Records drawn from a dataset
++++
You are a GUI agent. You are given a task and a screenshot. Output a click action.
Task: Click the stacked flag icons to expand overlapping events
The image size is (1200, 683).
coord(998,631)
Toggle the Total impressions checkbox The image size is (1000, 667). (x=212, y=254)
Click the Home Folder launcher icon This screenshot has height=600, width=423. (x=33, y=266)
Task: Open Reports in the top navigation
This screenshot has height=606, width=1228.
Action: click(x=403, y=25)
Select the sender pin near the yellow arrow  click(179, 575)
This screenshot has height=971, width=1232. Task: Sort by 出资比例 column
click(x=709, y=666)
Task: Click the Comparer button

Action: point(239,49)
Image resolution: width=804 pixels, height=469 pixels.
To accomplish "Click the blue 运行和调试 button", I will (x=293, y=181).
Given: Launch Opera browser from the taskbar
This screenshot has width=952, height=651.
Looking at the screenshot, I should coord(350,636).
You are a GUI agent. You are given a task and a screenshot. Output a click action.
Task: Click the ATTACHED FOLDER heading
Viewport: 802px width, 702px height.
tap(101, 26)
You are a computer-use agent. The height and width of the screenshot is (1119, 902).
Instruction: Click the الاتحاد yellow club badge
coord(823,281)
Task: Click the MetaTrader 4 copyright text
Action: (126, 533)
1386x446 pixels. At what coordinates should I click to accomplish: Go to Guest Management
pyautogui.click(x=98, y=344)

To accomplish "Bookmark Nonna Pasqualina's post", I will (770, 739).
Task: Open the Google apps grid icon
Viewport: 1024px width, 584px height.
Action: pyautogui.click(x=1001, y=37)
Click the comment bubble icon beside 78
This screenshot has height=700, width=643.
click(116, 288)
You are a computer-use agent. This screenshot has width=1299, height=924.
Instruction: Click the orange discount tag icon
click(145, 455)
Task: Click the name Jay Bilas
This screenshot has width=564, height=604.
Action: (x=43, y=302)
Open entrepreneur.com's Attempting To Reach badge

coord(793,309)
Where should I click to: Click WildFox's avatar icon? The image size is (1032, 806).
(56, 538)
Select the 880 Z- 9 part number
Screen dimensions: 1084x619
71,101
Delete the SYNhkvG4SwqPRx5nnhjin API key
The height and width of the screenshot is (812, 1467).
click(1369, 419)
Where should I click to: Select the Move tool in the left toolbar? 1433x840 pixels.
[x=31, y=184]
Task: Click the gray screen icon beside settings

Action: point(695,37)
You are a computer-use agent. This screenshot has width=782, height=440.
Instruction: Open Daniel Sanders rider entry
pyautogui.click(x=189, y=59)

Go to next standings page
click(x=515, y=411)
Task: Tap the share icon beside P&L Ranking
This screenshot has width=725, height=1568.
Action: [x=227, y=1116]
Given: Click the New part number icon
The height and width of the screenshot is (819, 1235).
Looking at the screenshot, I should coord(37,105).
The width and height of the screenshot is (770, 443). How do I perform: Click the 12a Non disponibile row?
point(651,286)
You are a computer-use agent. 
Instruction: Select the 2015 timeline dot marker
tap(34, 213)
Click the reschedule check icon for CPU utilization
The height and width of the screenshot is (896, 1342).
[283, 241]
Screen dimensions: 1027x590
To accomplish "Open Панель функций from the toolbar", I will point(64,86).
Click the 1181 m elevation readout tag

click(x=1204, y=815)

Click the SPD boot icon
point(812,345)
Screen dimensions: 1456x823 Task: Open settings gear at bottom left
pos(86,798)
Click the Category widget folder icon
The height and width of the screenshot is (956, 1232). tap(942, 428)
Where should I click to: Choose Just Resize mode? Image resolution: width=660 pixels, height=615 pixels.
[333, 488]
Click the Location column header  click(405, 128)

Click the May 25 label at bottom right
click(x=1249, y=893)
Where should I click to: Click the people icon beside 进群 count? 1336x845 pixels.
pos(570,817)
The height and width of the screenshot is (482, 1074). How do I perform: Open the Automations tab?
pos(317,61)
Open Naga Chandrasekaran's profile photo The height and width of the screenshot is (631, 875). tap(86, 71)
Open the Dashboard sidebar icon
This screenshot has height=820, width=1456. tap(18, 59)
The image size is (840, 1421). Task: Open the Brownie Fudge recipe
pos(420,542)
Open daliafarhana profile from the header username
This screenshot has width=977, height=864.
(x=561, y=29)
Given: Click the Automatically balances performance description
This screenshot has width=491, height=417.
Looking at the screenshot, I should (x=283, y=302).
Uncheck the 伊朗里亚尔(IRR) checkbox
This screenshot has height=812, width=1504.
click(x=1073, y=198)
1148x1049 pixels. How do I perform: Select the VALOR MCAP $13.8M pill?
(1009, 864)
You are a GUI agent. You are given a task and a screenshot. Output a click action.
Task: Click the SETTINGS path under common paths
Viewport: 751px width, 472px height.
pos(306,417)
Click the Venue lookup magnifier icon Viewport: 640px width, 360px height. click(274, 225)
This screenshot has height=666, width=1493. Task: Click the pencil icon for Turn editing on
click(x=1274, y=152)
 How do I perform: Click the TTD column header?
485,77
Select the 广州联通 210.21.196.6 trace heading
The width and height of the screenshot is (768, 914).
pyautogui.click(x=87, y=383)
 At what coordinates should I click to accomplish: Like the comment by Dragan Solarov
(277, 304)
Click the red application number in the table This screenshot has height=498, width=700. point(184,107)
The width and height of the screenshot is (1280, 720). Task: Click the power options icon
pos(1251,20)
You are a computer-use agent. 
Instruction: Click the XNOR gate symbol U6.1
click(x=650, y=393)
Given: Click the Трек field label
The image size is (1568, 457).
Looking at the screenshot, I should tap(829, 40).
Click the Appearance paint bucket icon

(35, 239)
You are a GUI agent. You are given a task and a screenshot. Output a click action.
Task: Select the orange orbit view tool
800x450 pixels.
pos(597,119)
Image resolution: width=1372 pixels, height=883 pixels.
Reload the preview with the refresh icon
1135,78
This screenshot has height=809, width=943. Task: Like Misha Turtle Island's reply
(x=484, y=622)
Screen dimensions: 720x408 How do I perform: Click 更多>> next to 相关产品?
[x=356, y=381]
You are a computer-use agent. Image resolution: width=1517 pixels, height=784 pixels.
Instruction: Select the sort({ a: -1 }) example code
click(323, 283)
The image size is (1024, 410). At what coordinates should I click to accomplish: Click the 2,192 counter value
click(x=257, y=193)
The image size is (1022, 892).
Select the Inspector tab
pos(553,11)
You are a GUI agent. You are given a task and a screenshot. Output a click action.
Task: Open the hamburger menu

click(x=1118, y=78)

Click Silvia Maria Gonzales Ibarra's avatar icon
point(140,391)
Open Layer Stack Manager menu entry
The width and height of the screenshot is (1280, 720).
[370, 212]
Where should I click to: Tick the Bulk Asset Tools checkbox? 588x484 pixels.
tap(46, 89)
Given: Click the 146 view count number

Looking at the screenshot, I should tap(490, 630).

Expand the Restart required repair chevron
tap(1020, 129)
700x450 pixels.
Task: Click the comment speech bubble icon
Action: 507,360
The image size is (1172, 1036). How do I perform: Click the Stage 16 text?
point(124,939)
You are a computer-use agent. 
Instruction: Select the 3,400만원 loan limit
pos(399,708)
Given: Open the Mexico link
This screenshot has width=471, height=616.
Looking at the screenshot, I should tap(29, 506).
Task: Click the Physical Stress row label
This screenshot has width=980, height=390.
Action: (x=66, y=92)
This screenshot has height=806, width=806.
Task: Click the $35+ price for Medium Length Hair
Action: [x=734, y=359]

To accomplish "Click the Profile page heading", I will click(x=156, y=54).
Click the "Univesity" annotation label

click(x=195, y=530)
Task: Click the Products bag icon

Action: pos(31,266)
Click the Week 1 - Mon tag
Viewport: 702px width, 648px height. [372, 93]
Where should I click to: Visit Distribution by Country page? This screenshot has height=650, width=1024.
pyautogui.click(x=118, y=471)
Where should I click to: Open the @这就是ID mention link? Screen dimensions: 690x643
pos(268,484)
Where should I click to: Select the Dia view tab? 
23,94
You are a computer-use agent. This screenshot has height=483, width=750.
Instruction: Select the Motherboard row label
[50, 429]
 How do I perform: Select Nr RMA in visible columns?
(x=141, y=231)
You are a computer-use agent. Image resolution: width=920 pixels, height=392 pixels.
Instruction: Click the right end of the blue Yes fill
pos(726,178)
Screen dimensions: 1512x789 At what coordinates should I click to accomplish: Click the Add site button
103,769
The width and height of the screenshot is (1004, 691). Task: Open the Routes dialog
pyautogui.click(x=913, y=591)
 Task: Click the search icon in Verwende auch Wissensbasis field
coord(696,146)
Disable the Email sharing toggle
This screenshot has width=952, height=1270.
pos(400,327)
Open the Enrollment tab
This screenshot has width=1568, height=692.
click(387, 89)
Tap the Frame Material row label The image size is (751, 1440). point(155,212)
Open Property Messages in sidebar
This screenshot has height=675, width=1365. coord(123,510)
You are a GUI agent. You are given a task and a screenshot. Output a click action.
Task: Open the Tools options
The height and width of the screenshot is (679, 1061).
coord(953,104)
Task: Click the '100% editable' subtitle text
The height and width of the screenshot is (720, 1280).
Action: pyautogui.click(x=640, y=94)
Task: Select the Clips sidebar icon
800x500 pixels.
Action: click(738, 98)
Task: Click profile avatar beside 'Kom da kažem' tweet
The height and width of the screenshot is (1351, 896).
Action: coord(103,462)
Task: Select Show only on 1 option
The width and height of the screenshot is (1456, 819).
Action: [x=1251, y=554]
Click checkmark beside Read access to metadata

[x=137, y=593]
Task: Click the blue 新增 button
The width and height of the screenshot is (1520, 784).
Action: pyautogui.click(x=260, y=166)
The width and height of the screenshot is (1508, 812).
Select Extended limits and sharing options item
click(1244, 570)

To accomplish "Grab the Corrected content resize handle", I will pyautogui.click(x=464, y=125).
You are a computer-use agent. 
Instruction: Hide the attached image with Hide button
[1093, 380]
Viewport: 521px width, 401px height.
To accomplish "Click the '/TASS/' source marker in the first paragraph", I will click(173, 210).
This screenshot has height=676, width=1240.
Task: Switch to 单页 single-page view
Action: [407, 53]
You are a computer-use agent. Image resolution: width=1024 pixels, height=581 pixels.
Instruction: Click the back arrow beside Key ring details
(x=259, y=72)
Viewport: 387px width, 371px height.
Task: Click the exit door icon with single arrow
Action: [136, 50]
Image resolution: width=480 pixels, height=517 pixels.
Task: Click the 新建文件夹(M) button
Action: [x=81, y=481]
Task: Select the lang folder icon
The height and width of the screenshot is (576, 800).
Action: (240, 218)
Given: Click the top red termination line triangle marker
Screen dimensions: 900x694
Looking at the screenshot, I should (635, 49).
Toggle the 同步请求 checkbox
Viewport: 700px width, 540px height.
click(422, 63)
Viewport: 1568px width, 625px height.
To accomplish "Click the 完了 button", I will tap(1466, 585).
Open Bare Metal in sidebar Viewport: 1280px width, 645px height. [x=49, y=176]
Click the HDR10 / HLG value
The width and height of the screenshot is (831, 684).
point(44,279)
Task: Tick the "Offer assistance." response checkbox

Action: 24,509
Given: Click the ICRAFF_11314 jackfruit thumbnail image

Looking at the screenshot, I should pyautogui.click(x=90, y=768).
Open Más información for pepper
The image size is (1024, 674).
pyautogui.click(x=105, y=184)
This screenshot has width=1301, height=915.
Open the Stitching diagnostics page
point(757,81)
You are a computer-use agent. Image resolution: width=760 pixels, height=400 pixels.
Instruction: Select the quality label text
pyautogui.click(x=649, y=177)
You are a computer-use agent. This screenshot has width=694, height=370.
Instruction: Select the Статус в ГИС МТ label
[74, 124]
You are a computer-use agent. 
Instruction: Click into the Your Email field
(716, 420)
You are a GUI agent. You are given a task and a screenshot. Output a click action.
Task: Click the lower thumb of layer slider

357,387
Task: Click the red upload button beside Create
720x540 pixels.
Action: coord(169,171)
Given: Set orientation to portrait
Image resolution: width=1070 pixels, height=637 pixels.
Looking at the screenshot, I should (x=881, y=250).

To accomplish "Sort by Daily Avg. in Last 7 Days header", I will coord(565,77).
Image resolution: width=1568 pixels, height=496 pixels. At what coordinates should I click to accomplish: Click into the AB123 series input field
++++
Above are the entries. Copy exactly the part that opens with the line containing "How do I perform: Click the TTD" and closes with the line containing "Given: Open the Mexico link", and no more.

**Output below:**
 How do I perform: Click the TTD column header?
485,77
Select the 广州联通 210.21.196.6 trace heading
The width and height of the screenshot is (768, 914).
pyautogui.click(x=87, y=383)
 At what coordinates should I click to accomplish: Like the comment by Dragan Solarov
(277, 304)
Click the red application number in the table This screenshot has height=498, width=700. point(184,107)
The width and height of the screenshot is (1280, 720). Task: Click the power options icon
pos(1251,20)
You are a computer-use agent. 
Instruction: Click the XNOR gate symbol U6.1
click(x=650, y=393)
Given: Click the Трек field label
The image size is (1568, 457).
Looking at the screenshot, I should tap(829, 40).
Click the Appearance paint bucket icon

(35, 239)
You are a GUI agent. You are given a task and a screenshot. Output a click action.
Task: Select the orange orbit view tool
800x450 pixels.
pos(597,119)
Image resolution: width=1372 pixels, height=883 pixels.
Reload the preview with the refresh icon
1135,78
This screenshot has height=809, width=943. Task: Like Misha Turtle Island's reply
(x=484, y=622)
Screen dimensions: 720x408 How do I perform: Click 更多>> next to 相关产品?
[x=356, y=381]
You are a computer-use agent. Image resolution: width=1517 pixels, height=784 pixels.
Instruction: Select the sort({ a: -1 }) example code
click(323, 283)
The image size is (1024, 410). At what coordinates should I click to accomplish: Click the 2,192 counter value
click(x=257, y=193)
The image size is (1022, 892).
Select the Inspector tab
pos(553,11)
You are a GUI agent. You are given a task and a screenshot. Output a click action.
Task: Open the hamburger menu

click(x=1118, y=78)

Click Silvia Maria Gonzales Ibarra's avatar icon
point(140,391)
Open Layer Stack Manager menu entry
The width and height of the screenshot is (1280, 720).
[370, 212]
Where should I click to: Tick the Bulk Asset Tools checkbox? 588x484 pixels.
tap(46, 89)
Given: Click the 146 view count number

Looking at the screenshot, I should tap(490, 630).

Expand the Restart required repair chevron
tap(1020, 129)
700x450 pixels.
Task: Click the comment speech bubble icon
Action: 507,360
The image size is (1172, 1036). How do I perform: Click the Stage 16 text?
point(124,939)
You are a computer-use agent. 
Instruction: Select the 3,400만원 loan limit
pos(399,708)
Given: Open the Mexico link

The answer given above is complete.